_Exercise requirements_
Please swap every "callout" in the records below for "marker" and reproduce them otherwise unchanged.
***** Supplied entries
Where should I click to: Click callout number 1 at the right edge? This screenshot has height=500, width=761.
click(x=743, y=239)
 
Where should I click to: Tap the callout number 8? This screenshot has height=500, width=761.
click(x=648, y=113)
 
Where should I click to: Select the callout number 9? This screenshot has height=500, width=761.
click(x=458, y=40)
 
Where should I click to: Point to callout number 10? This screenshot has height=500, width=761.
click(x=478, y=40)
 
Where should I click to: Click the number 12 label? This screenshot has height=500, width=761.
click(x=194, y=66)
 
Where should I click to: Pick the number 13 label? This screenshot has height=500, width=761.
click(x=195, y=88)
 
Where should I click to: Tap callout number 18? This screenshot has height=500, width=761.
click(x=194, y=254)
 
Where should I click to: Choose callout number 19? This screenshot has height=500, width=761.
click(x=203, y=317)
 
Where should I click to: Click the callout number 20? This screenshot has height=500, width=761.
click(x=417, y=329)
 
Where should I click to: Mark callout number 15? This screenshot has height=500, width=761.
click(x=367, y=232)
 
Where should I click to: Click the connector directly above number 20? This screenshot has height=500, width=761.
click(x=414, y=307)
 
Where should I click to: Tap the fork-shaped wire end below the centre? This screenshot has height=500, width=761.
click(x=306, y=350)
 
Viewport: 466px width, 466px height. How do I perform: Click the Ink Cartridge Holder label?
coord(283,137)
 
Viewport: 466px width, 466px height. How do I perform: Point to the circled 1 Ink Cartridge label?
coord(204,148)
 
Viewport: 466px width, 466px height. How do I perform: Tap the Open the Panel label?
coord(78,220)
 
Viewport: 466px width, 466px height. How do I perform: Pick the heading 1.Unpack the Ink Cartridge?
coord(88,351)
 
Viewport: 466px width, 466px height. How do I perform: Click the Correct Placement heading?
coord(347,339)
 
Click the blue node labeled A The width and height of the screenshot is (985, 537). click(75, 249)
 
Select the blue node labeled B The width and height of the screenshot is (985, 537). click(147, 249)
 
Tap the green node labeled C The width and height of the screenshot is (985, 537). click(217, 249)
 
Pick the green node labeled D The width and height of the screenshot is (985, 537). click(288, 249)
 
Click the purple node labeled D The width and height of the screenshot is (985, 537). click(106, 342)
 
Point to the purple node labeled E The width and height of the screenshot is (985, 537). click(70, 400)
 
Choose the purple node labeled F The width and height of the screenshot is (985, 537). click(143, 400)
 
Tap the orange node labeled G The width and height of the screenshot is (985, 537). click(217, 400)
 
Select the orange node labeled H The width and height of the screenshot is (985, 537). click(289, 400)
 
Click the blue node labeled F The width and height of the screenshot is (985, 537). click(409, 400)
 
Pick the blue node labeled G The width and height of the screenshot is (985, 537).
**********
_Result_
Where should I click to: Click marker number 1 at the right edge? This screenshot has height=500, width=761.
click(x=743, y=239)
 
Where should I click to: Tap the marker number 8? This screenshot has height=500, width=761.
click(x=648, y=113)
 
Where should I click to: Select the marker number 9? This screenshot has height=500, width=761.
click(x=458, y=40)
 
Where should I click to: Point to marker number 10? This screenshot has height=500, width=761.
click(x=478, y=40)
 
Where should I click to: Click the number 12 label? This screenshot has height=500, width=761.
click(x=194, y=66)
 
Where should I click to: Pick the number 13 label? This screenshot has height=500, width=761.
click(x=195, y=88)
 
Where should I click to: Tap marker number 18? This screenshot has height=500, width=761.
click(x=194, y=254)
 
Where should I click to: Choose marker number 19? This screenshot has height=500, width=761.
click(x=203, y=317)
 
Where should I click to: Click the marker number 20? This screenshot has height=500, width=761.
click(x=417, y=329)
 
Where should I click to: Mark marker number 15? This screenshot has height=500, width=761.
click(x=367, y=232)
 
Where should I click to: Click the connector directly above number 20? This screenshot has height=500, width=761.
click(x=414, y=307)
 
Where should I click to: Tap the fork-shaped wire end below the centre? This screenshot has height=500, width=761.
click(x=306, y=350)
 
Viewport: 466px width, 466px height. How do I perform: Click the Ink Cartridge Holder label?
coord(283,137)
 
Viewport: 466px width, 466px height. How do I perform: Point to the circled 1 Ink Cartridge label?
coord(204,148)
 
Viewport: 466px width, 466px height. How do I perform: Tap the Open the Panel label?
coord(78,220)
 
Viewport: 466px width, 466px height. How do I perform: Pick the heading 1.Unpack the Ink Cartridge?
coord(88,351)
 
Viewport: 466px width, 466px height. How do I perform: Click the Correct Placement heading?
coord(347,339)
 
Click the blue node labeled A The width and height of the screenshot is (985, 537). click(75, 249)
 
Select the blue node labeled B The width and height of the screenshot is (985, 537). click(147, 249)
 
Tap the green node labeled C The width and height of the screenshot is (985, 537). click(217, 249)
 
Pick the green node labeled D The width and height of the screenshot is (985, 537). click(288, 249)
 
Click the purple node labeled D The width and height of the screenshot is (985, 537). click(106, 342)
 
Point to the purple node labeled E The width and height of the screenshot is (985, 537). click(70, 400)
 
Choose the purple node labeled F The width and height of the screenshot is (985, 537). click(143, 400)
 
Tap the orange node labeled G The width and height of the screenshot is (985, 537). click(217, 400)
 
Select the orange node labeled H The width and height of the screenshot is (985, 537). click(289, 400)
 
Click the blue node labeled F The width and height of the screenshot is (985, 537). click(409, 400)
 
Pick the blue node labeled G The width and height of the screenshot is (985, 537).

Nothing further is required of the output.